- INSTRUCTIONS FOR THE TASK: Omit the images. Copy each entry word for word.

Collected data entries
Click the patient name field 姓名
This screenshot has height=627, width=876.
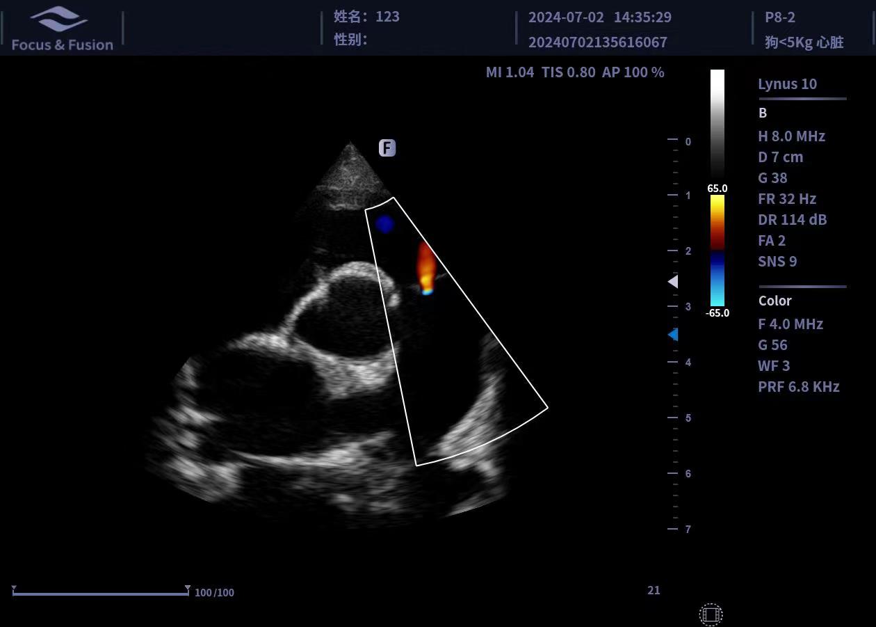[366, 17]
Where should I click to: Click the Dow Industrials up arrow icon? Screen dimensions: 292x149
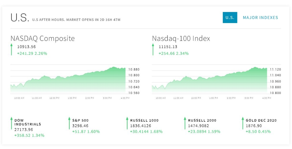point(11,123)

- RESPONSE AREA:
Click the patient name field 姓名
This screenshot has height=627, width=876.
[366, 17]
Where should I click to: Click the Dow Industrials up arrow icon? Screen dimensions: 292x149
point(11,123)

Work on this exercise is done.